--- What you are asked to do ---
In the records below, find each line holding the word "clock" and copy it.

═════ Data for the task

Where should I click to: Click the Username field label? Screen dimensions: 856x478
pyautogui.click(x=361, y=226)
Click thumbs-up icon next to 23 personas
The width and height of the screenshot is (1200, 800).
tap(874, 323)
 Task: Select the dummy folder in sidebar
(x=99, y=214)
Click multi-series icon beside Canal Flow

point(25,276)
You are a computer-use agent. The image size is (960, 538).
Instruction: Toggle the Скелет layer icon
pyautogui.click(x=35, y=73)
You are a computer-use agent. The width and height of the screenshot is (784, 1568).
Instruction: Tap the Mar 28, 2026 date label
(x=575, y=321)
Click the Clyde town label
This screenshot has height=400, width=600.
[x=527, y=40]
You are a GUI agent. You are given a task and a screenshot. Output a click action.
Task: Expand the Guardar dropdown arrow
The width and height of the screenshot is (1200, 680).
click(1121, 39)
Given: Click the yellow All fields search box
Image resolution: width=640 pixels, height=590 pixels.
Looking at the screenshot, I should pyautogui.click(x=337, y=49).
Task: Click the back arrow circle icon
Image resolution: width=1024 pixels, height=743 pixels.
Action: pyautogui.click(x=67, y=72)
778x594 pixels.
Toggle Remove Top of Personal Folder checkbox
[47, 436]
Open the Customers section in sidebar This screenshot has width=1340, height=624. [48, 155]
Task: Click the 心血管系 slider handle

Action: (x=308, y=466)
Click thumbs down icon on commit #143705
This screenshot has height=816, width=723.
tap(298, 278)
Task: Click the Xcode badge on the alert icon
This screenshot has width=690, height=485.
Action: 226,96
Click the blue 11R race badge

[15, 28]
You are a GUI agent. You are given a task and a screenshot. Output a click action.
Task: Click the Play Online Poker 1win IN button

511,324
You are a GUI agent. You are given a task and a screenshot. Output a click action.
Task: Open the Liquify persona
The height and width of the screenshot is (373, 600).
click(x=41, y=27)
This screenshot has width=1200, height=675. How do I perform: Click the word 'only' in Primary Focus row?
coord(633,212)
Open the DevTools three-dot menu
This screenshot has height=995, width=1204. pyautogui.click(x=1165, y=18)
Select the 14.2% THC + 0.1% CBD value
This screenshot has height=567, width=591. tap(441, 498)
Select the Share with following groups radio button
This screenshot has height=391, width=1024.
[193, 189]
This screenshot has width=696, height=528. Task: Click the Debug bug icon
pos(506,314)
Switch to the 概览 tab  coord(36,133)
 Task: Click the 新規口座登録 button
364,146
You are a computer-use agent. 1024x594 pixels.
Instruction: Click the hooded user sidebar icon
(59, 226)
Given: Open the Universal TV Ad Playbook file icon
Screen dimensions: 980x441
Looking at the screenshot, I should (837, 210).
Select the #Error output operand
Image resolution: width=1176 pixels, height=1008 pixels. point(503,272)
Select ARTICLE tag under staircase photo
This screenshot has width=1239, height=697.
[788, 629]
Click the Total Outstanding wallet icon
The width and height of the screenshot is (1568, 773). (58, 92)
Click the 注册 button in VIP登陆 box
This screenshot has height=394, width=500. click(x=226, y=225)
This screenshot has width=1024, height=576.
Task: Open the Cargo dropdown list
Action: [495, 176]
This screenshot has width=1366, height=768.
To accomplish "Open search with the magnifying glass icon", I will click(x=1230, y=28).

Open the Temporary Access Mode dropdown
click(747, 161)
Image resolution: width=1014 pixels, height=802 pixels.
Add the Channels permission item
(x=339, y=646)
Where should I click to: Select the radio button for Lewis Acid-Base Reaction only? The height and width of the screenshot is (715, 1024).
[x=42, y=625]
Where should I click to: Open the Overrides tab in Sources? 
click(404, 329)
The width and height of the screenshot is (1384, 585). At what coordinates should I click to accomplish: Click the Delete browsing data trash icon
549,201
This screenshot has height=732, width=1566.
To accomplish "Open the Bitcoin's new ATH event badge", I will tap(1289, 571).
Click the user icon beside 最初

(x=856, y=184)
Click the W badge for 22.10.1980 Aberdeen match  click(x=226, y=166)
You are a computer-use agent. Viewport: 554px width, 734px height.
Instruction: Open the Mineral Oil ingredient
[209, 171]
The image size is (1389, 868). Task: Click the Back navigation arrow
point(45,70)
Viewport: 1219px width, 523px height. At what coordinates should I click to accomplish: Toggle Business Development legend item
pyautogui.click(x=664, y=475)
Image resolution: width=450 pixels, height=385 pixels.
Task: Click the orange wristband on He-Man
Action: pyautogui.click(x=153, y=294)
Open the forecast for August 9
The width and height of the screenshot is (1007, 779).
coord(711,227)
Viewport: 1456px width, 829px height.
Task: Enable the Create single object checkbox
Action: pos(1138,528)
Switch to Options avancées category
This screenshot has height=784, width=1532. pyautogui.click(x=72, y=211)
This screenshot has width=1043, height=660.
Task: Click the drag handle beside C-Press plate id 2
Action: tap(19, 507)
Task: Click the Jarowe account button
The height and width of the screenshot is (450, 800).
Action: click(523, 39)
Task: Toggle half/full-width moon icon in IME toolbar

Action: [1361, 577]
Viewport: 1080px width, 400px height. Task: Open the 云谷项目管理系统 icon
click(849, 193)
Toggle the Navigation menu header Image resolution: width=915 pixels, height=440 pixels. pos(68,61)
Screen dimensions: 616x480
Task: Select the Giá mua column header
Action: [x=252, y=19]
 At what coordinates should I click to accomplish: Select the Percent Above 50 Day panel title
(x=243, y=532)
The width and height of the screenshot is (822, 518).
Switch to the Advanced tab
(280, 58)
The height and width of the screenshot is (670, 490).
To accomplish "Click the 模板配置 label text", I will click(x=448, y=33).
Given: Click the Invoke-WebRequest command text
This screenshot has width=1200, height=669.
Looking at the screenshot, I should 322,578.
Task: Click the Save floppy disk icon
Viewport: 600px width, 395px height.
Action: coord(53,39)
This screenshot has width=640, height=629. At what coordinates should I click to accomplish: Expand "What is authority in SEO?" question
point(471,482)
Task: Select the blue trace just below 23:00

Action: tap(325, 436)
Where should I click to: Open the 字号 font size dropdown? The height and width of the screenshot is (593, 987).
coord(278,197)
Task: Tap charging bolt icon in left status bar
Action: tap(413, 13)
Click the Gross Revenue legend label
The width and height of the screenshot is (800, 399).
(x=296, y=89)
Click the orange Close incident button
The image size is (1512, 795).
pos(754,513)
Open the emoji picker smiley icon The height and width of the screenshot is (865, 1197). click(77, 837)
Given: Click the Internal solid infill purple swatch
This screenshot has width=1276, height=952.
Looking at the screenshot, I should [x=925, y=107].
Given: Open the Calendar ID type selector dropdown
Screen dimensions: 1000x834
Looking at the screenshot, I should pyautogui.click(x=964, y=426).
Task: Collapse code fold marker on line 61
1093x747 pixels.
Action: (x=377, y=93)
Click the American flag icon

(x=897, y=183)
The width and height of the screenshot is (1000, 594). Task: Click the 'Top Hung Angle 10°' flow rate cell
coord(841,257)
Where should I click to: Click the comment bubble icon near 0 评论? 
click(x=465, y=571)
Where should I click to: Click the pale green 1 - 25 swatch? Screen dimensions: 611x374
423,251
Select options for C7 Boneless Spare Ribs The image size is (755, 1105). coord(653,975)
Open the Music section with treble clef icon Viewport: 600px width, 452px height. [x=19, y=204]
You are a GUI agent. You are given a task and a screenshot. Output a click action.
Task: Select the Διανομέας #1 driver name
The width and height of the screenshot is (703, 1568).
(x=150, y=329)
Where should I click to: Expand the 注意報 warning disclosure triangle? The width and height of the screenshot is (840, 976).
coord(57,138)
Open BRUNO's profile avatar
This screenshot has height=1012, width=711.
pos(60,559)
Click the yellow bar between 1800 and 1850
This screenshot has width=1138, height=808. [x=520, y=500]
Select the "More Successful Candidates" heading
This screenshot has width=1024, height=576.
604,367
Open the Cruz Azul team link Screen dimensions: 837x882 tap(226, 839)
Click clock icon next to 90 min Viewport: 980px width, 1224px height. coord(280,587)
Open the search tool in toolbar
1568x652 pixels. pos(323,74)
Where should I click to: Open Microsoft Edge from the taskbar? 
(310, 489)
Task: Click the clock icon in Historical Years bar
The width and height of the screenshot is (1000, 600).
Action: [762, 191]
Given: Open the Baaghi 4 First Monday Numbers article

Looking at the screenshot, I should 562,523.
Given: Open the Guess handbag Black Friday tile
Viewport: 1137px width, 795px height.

══════════

--- Answer ---
Click clock icon next to 90 min Viewport: 980px width, 1224px height. coord(280,587)
Task: Click the clock icon in Historical Years bar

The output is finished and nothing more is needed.